Good evening everyone, I am new to Python and I'm trying to learn by reproducing a model I have on Excel
I need to replicate the "TREND" function to fit a small linear model between two extreme points, let's say
A = (1, 0.15) B= (5,0.2)
and predicting using a given value (let's say 4.2).
For the purpose of this code I need to fit a model for each line of my database. All x values are x_1=1 and x_2=5, while y values are different in each line.
I tried using LinearRegression() and model.predict from the sklearn.linear_model package this way
import pandas as pd
import numpy as np
from sklearn.linear_model import LinearRegression
data = {'New_x':[5, 2.1, 4.5, 3.0],
'X1':[1, 1, 1, 1],
'X2':[5, 5, 5, 5],
'Y1':[0.15, 0.7, 1.35, 0.2],
'Y2':[0.2, 0.85, 1.55, 0.4]}
df=pd.DataFrame(data,index=["1","2","3","4"])

## DATA ENTRIES

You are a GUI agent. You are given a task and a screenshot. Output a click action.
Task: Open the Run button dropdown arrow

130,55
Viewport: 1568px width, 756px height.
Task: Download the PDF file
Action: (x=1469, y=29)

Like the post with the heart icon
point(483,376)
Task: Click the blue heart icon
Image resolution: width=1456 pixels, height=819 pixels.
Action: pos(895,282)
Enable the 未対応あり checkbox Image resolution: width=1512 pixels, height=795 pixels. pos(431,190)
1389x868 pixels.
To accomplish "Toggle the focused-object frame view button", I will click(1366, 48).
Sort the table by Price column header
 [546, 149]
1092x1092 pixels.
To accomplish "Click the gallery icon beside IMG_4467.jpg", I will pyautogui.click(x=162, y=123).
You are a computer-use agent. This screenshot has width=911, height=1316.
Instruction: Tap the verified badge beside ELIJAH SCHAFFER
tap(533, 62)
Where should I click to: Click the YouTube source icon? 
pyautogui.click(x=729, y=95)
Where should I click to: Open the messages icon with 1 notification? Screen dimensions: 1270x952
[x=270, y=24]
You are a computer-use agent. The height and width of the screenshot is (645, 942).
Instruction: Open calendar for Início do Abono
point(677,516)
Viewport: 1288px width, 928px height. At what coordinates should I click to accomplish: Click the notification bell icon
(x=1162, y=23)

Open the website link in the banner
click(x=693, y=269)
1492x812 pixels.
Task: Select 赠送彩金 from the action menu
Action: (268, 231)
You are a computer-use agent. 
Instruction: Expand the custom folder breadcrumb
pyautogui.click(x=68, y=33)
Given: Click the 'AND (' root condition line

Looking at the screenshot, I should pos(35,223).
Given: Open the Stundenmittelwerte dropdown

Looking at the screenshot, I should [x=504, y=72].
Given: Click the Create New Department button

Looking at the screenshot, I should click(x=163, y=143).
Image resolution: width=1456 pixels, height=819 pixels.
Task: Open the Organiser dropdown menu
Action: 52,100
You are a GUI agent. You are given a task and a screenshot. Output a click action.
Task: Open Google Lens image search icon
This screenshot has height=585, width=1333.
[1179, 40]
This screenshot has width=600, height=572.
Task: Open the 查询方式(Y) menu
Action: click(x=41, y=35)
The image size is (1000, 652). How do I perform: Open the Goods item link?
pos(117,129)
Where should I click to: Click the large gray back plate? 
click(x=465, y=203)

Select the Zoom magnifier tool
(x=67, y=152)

## TASKS TO COMPLETE
[A] Name every column key defined in the data dictionary of the forum post about replicating Excel's TREND function.
[B] From the TREND forum post, reproduce the passage starting with "and predicting using" and going on through "in each line.".
[C] Write what comes next in the forum post on replicating Excel's TREND function in Python, picking up after its final line.

## RESULTS FOR EACH TASK
[A] New_x, X1, X2, Y1, Y2

[B]
and predicting using a given value (let's say 4.2).
For the purpose of this code I need to fit a model for each line of my database. All x values are x_1=1 and x_2=5, while y values are different in each line.

[C]
model=LinearRegression().fit(df[["X1","X2"]],df[["Y1","Y2"]])
prediction=model.predict(df["New_x"].values.reshape(-1,1))
But I'm getting this error
ValueError Traceback (most recent call last)
<ipython-input-88-da83cb57bf4a> in <module>()
18
19 model=LinearRegression().fit(df[["X1","X2"]],df[["Y1","Y2"]])
---> 20 prediction=model.predict(df["New_x"].values.reshape(-1,1))
21
22 #model = LinearRegression().fit(SEC_ERBA_sample[["Vertex1","Vertex2"]], SEC_ERBA_sample[["SENIOR_1Y","SENIOR_5Y"]])
~\AppData\Local\Continuum\anaconda3\lib\site-packages\sklearn\linear_model\base.py in predict(self, X)
254 Returns predicted values.
255 """
--> 256 return self._decision_function(X)
257
258 _preprocess_data = staticmethod(_preprocess_data)
~\AppData\Local\Continuum\anaconda3\lib\site-packages\sklearn\linear_model\base.py in _decision_function(self, X)
239 X = check_array(X, accept_sparse=['csr', 'csc', 'coo'])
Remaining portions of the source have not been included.